First-round blockbusters
It’s Sabalenka v Stephens, hands down, that biggest opening round match. But there’s also Gauff v Kenin.
The four are Grand Slam champions all together.
We also love 16th seed Jelena Ostapenko, winner of 2017 Roland Garros vs. former world No4 Belinda Bencic, back in action after having daughter Bella last April.
Ostapenko and Bencic are in the same deep quadrant as Osaka, Garcia and Muchova, all of whom they might challenge for a third-round place.
How did the Aussies fare?
Jones was tested by 2022 Wimbledon winner Rybakina in the first round. To Jones’s left in the back is Olivia Gadecki, who got former top-10 player Veronika Kudermetova.
But so is another wildcard Maya Joint, whose first round pick was seventh seed Jessica Pegula.
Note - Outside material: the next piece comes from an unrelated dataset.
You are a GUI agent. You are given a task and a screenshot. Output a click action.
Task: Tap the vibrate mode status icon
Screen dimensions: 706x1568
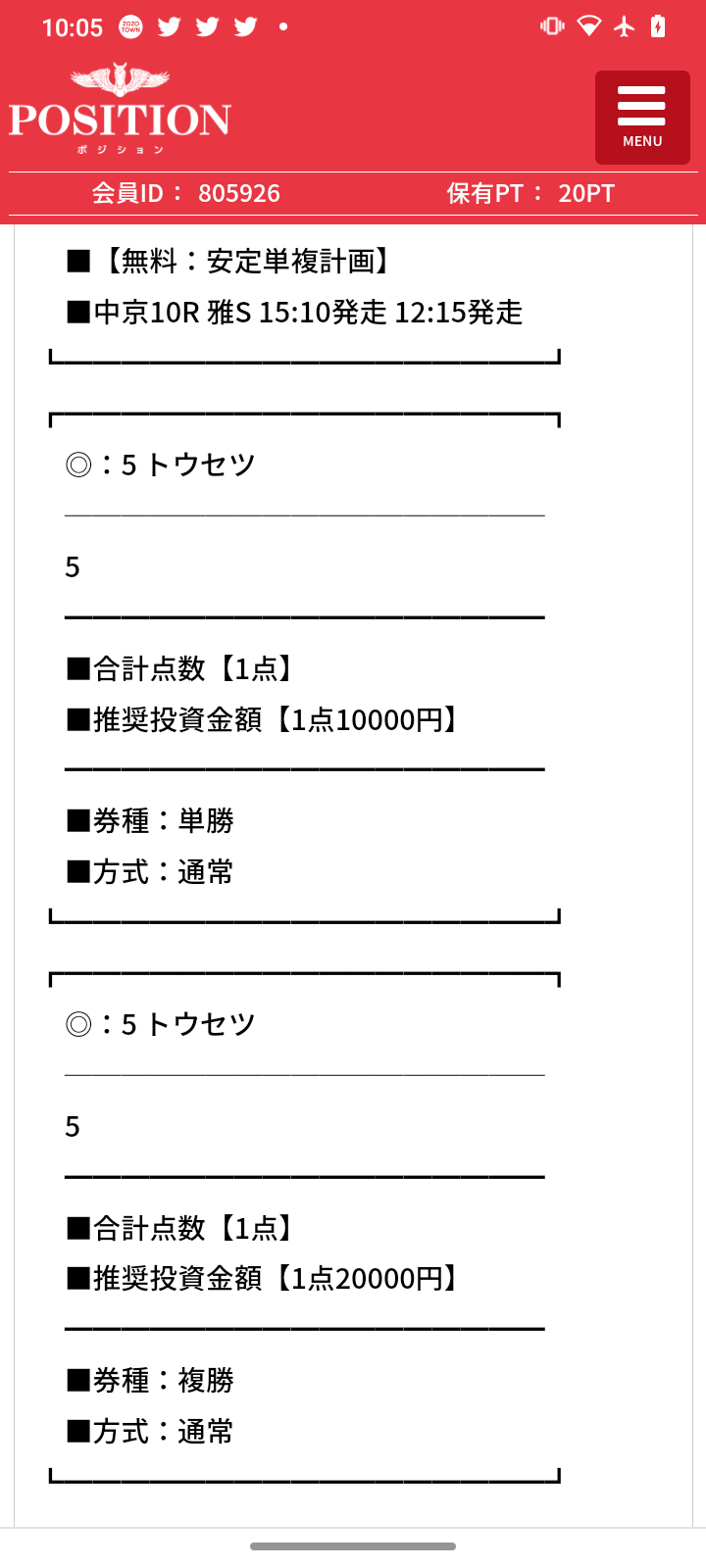click(552, 26)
The former best Australians Daria Saville and Ajla Tomljanovic both pipped Anna Blinkova and Ashlyn Krueger respectively, and the emerging talent Talia Gibson takes on Turkey’s Zeynep Sonmez.
Destanee Aiava was in the main draw soon after it was published and she won her final round qualifier to go along with her country women – her first-round opponent has not yet been determined.
Two more Aussies, Kimberly Birrell and Elena Micic, play in final-round qualifying later Thursday.